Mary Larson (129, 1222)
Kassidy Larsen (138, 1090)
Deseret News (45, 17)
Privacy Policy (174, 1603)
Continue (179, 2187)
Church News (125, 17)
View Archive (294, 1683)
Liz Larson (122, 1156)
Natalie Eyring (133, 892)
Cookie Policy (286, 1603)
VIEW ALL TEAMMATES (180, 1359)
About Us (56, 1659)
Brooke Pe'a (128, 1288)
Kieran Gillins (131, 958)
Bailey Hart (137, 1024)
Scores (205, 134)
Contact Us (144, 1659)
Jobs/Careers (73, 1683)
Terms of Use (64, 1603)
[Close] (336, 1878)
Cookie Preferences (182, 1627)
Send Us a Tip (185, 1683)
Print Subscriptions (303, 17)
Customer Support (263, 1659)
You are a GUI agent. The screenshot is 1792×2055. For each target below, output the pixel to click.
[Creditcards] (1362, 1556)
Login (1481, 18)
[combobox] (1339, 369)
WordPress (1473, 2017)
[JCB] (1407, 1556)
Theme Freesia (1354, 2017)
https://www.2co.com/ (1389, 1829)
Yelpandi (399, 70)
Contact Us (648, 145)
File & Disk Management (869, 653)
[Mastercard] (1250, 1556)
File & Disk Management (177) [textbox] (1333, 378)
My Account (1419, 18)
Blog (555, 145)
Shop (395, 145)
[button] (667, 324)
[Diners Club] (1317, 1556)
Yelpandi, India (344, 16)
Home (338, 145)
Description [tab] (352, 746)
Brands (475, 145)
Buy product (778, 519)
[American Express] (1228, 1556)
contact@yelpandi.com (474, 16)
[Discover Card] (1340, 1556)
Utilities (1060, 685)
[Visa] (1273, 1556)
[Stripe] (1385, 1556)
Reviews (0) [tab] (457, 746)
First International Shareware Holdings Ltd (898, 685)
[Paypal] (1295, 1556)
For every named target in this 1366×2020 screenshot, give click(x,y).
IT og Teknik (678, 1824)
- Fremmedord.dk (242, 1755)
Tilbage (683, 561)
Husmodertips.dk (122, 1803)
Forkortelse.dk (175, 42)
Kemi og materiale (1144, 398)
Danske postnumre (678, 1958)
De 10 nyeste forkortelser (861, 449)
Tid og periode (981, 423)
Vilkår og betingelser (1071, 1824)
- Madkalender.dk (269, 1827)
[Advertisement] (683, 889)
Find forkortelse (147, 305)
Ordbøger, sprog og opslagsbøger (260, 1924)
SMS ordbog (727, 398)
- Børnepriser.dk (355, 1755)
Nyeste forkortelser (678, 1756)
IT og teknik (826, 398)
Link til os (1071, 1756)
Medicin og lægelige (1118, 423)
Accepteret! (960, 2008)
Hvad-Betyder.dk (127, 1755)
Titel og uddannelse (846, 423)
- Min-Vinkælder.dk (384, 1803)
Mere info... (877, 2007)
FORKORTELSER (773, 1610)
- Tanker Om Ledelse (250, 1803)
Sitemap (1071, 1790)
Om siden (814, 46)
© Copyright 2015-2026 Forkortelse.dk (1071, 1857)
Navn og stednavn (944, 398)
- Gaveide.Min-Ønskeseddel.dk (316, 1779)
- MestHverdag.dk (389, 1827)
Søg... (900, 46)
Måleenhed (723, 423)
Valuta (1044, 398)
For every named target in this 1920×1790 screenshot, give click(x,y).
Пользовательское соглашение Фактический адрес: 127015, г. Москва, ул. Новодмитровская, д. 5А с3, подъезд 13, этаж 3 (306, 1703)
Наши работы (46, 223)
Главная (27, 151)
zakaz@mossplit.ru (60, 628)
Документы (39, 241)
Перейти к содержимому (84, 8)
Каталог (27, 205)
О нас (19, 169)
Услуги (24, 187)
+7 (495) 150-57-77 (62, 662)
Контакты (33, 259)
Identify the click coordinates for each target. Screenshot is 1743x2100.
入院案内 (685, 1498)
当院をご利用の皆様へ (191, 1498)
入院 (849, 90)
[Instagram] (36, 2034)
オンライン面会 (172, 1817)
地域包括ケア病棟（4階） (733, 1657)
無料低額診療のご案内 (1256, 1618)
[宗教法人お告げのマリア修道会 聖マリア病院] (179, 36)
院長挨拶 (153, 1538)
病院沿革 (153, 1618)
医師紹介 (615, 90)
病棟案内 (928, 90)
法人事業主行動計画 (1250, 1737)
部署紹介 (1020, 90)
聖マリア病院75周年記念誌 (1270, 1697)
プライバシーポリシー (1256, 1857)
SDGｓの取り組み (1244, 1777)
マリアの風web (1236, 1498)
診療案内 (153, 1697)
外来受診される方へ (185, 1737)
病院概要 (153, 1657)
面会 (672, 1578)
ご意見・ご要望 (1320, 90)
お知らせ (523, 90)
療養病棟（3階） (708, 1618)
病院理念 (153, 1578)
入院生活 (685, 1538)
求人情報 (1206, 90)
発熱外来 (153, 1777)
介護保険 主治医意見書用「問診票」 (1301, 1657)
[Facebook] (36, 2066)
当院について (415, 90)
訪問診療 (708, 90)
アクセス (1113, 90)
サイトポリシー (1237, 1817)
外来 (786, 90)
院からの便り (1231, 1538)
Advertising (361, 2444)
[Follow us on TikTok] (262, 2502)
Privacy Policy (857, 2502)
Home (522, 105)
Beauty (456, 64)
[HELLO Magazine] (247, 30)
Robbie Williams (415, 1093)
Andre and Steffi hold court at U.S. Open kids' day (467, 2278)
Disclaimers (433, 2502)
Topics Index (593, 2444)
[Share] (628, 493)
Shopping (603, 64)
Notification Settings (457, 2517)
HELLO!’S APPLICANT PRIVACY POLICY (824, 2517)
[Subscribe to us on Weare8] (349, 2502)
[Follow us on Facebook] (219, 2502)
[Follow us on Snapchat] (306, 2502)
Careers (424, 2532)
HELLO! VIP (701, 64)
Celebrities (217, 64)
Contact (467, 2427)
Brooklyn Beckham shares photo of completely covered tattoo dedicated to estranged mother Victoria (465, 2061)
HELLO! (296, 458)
##############################
For this exercise, copy every line of the data that holds "Management".

File & Disk Management (869, 653)
File & Disk Management (177) [textbox] (1333, 378)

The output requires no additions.